Thirty family members and friends of Luka Gordic were in B.C. Supreme Court last week to share victim impact statements in the sentencing of three people found guilty in the teen's stabbing death in Whistler during the May 2015 long weekend.
Pain, anger and bitterness laced their words, as two young men found guilty of manslaughter in Luka's death, and one convicted of second-degree murder, sat in a glassed-enclosed dock with downcast eyes.
Their identities are protected under the Youth Criminal Justice Act since they were all minors when the attack took place.
"I wanted to bring a picture of Luka's dead body to remind you of all what you did to him—but that wasn't permitted," said Clara Gordic, holding a photo of her 19-year-old son as she spoke.
The court heard previously that all three of the attackers had been close enough to the slain Luka to get blood on their shoes and clothes when he was swarmed by about 10 teenagers outside a village convenience store and stabbed to death during a petty dispute.
RCMP called the Gordic home in Burnaby on May 17 to say their son, who had been in Whistler for a fun May long weekend getaway, had been hurt.
Clara and husband Mitch were 10 minutes from the village when they got a second call saying Luka was dead.
"Mitch and I were hysterical," Clara told Justice Terence Schultes Friday July 27 at the end of the weeklong sentencing hearing in Vancouver. "I remember us screaming and crying."
Police, however, would not let them see their son that night, and they drove back to Burnaby with Clara weeping and clutching a pillow all the way home.
When they were finally allowed to see Luka in the morgue of a Burnaby funeral home two weeks later, Clara told the court that she held his body and wept over him for more than two hours.
The statements of aunts, uncles, cousins, siblings, grandparents and friends to the court, revealed Luka to be a fun-loving, affectionate young man full of life, whose violent death has covered his family in a "dark blanket of depression."
"The person we lost was the very best of us," Mike Gordic, an uncle, said simply.
Sobs could be heard from the gallery as Luka's cousin Daniela Gordic told the court how she had run into Luka in Whistler on the night of his death.
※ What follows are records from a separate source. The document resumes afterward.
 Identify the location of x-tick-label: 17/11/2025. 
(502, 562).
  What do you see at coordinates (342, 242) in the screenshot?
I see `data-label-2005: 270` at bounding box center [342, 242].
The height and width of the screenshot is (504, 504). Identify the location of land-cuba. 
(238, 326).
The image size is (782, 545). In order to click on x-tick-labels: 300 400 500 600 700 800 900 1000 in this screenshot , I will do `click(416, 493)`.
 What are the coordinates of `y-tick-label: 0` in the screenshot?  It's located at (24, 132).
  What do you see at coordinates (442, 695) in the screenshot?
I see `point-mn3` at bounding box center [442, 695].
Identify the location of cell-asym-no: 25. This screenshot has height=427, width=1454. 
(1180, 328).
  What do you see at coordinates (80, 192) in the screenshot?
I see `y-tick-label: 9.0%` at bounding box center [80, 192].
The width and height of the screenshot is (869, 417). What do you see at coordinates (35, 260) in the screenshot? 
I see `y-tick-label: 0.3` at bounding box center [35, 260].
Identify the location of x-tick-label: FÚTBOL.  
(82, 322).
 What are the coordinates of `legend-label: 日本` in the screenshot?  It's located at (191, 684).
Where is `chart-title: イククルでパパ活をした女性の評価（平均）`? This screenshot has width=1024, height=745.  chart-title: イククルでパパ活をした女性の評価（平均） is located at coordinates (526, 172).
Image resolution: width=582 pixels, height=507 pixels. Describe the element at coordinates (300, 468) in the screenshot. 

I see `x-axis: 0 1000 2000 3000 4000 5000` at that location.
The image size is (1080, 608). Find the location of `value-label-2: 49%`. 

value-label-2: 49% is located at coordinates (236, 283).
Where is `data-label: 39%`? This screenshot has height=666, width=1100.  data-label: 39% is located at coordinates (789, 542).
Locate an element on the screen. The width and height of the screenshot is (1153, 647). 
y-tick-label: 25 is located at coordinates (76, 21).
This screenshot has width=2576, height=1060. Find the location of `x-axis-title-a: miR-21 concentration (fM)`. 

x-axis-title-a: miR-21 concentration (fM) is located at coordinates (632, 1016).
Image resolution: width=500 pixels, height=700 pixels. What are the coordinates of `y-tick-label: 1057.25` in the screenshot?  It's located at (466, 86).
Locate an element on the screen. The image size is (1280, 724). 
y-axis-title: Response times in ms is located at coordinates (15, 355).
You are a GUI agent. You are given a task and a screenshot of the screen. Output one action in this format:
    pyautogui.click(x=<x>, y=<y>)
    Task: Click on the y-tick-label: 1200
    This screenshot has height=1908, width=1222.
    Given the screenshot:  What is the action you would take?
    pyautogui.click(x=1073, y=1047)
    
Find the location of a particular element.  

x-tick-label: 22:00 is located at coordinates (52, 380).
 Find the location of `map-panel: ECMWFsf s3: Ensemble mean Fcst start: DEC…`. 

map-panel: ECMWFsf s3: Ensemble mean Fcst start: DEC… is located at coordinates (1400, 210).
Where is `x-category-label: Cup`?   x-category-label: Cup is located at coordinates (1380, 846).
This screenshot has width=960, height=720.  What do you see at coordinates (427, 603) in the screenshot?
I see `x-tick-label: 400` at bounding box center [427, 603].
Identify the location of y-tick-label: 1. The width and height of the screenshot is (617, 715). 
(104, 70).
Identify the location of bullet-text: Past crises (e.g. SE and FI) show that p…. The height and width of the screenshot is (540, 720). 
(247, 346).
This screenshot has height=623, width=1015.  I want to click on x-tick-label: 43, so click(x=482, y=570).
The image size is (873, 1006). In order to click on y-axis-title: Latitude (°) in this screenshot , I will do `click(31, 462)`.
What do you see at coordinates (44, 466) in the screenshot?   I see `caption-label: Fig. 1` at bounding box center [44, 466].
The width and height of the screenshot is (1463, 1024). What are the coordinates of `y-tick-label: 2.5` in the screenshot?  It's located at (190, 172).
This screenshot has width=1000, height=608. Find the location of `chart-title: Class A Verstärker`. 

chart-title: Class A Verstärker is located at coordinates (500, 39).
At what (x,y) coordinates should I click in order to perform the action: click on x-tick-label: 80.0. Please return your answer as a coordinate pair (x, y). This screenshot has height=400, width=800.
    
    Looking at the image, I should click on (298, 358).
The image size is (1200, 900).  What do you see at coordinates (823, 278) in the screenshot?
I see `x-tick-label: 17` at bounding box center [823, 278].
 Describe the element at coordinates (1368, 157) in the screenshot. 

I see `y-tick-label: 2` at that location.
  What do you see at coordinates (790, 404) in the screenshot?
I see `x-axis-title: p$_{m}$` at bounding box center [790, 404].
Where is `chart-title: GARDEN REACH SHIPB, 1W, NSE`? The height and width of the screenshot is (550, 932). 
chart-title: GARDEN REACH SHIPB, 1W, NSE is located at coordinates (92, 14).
He had kissed her on the head and told her to be safe.
A few hours later, at the Whistler RCMP detachment, an officer told her he was dead.
"I live in regret every single day knowing that I was up in Whistler and let Luka die alone," she told the court. "I'm sick to my stomach knowing his last moment and breath was spent lying in a pool of blood—I don't want to be happy anymore."
Crown prosecutor Hank Reiner read Luka's father's statement to the court, as he had been hospitalized.
"From the first breath our children take to the last breath we take, we watch, we worry, we pray," said Mitch Gordic's statement. "Our children are our flesh and blood. Their story is our story. Their dreams are our dreams. Their pain is our pain. Their death is our death. On May 17, 2015 at about 2 a.m., my life ended. My eyes were open, my heart still beating, there was breath in my lungs, and yet my life was forever gone."
The victim impact statements wrapped up a complicated sentencing hearing.
All that remains now is for Justice Schultes to decide whether he will sentence the young men as adults—something the prosecution has argued for—and what the sentences will be.
The court will reconvene in early August. From there, a date for sentencing will be set.
If sentenced as an adult, the man convicted of second-degree murder in Luka's death faces a mandatory life sentence with no chance of parole for seven years.
A fourth man, Arvin Golic, who was 18 at the time of the killing, was found guilty of manslaughter in 2017 and sentenced to seven years in prison.